Our booming team roping industry scored a triumphant trifecta Monday, April 8, when the ProRodeo Hall of Fame announced that its Class of 2024 includes three greats in 21-time Wrangler National Finals Rodeo team roper J.D. Yates, 1968 World Champion Team Roper Art Arnold and Bob Feist.
Yates will be recognized as a rodeo notable; Arnold in the team roping category; and Feist—aka “The Godfather of Team Roping”—will receive the Ken Stemler Pioneer Award during this summer’s July 13 induction ceremonies in Colorado Springs.
Yates, 63, became the youngest NFR qualifier of all time when he roped behind his dad, Dick, at the 1975 NFR at only 15 years, 4 months of age. Yates and Yates roped at 13 of J.D.’s 21 NFRs, which include 19 as a heeler and two heading. He also qualified for 11 National Finals Steer Ropings. Yates won the 2002 NFR average heading for Bobby Harris. Beyond the rodeo arena, J.D. won the 2010 BFI heading for his cousin Jay Wadhams, whom he also roped with at the NFR.
“This one here was a big surprise,” J.D. said of April 8’s induction-news call. “It’s pretty amazing, really. It makes all those all-night drives, fast times and no times all worth the trip. I put my heart and soul into the love of the sport and this event. I’ll love it ’til the day I die.”

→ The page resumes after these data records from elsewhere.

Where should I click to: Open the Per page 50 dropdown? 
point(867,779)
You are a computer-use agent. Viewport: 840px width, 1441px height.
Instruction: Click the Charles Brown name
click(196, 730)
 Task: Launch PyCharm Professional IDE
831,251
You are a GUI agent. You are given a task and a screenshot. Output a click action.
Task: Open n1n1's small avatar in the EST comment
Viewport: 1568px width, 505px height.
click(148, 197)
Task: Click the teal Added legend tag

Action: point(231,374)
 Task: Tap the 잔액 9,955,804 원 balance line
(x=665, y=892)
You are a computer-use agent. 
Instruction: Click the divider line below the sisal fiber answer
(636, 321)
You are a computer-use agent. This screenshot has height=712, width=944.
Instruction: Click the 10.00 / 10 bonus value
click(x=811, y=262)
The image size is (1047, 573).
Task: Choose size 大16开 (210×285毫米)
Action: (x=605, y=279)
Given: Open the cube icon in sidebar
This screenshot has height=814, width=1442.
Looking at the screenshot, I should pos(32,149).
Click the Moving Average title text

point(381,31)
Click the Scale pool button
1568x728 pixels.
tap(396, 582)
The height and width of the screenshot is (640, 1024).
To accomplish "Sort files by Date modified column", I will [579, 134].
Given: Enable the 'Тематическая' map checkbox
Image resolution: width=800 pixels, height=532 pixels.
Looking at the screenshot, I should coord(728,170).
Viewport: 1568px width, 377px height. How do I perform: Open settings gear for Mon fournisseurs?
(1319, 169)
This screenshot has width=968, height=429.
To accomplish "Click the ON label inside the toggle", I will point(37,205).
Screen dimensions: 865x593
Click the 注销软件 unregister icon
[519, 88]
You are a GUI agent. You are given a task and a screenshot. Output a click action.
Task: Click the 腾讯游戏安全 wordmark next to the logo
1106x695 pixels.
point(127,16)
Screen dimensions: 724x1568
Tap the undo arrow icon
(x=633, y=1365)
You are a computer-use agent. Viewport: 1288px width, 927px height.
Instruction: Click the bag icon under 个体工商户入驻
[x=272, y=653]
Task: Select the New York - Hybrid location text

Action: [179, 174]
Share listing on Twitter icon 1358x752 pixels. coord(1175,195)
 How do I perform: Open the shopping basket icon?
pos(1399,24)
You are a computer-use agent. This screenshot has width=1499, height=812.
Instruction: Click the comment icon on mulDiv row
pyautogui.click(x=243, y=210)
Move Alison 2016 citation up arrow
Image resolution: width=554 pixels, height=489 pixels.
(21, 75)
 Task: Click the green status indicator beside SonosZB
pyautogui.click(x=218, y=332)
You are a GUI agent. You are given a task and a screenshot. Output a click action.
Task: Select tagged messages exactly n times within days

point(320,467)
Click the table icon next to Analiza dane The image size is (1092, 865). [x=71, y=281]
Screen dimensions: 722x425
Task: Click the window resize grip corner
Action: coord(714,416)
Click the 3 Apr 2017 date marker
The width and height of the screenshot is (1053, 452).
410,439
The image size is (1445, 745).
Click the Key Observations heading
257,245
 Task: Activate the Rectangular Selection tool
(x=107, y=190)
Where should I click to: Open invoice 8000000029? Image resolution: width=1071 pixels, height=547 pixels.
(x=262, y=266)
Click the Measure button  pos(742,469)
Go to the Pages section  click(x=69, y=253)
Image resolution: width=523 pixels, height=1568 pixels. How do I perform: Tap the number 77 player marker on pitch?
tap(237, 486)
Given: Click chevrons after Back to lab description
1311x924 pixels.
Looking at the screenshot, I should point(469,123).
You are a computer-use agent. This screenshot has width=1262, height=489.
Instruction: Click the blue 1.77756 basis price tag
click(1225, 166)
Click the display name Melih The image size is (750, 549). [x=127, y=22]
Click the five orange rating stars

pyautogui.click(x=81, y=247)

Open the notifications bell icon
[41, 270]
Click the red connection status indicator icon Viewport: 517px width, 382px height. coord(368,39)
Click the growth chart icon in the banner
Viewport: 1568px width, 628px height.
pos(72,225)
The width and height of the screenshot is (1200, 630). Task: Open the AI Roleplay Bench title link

Learn from JD Yates at Roping.com
Momma Jan Yates is watching from Heaven now, but for years the Yates family ruled the rodeo road as a unit.
“The greatest year for me was in 1984, when my sister (Kelly) and my dad and I all made it,” J.D. said. “That’s an accomplishment no other family has, and one I’m very proud of. To make 14 of my 21 NFRs with family—13 with my dad, and one with my cousin—is pretty special to me, too.
“We still rope as a family. My sister and I still love to go compete. I’ve had a lot of years competing with my dad and son, and sometimes against them. But when we walk out of the arena, we are united as a family. That’s the accomplishment I’m most proud of.”
This is shaping up to be a spectacularly special year for Colorado-native Yates, as he’ll also be inducted into the American Quarter Horse Hall of Fame this fall. Renowned and recognized as a supreme horseman, J.D.’s won 47 American Quarter Horse Association world championships.
Arizona’s Arnold is one of the team roping pioneers who paved the way for where team roping is today. He, too, is thrilled by this unexpected recognition.
“This means a lot, because there are not a lot of people who get to be (inducted into the ProRodeo Hall of Fame),” Arnold said. “It took a lot of practice, trying to perfect techniques and just watching and learning from guys who did it well.”
Rounding out the rest of the ProRodeo Hall of Fame Class of 2024 is bareback riding legend Kaycee Feild, late World Champion Bull Rider Blue Stone, World Champion Barrel Racers Marlene McRae and Jeana Day, stock contractor Sammy Andrews, bullfighter Darrell Diefenbach, Burns Rodeo Company’s bull Mr. T and the Tri-State Rodeo in Fort Madison, Iowa.